Copy the records that follow exactly, leaving nothing out.

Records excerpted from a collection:
________________________________________

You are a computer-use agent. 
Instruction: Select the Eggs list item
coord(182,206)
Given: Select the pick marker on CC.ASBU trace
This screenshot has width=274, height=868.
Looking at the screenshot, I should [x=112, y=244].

________________________________________

TASK RESPONSE ->
You are a computer-use agent. 
Instruction: Select the Eggs list item
coord(182,206)
Given: Select the pick marker on CC.ASBU trace
This screenshot has width=274, height=868.
Looking at the screenshot, I should [x=112, y=244].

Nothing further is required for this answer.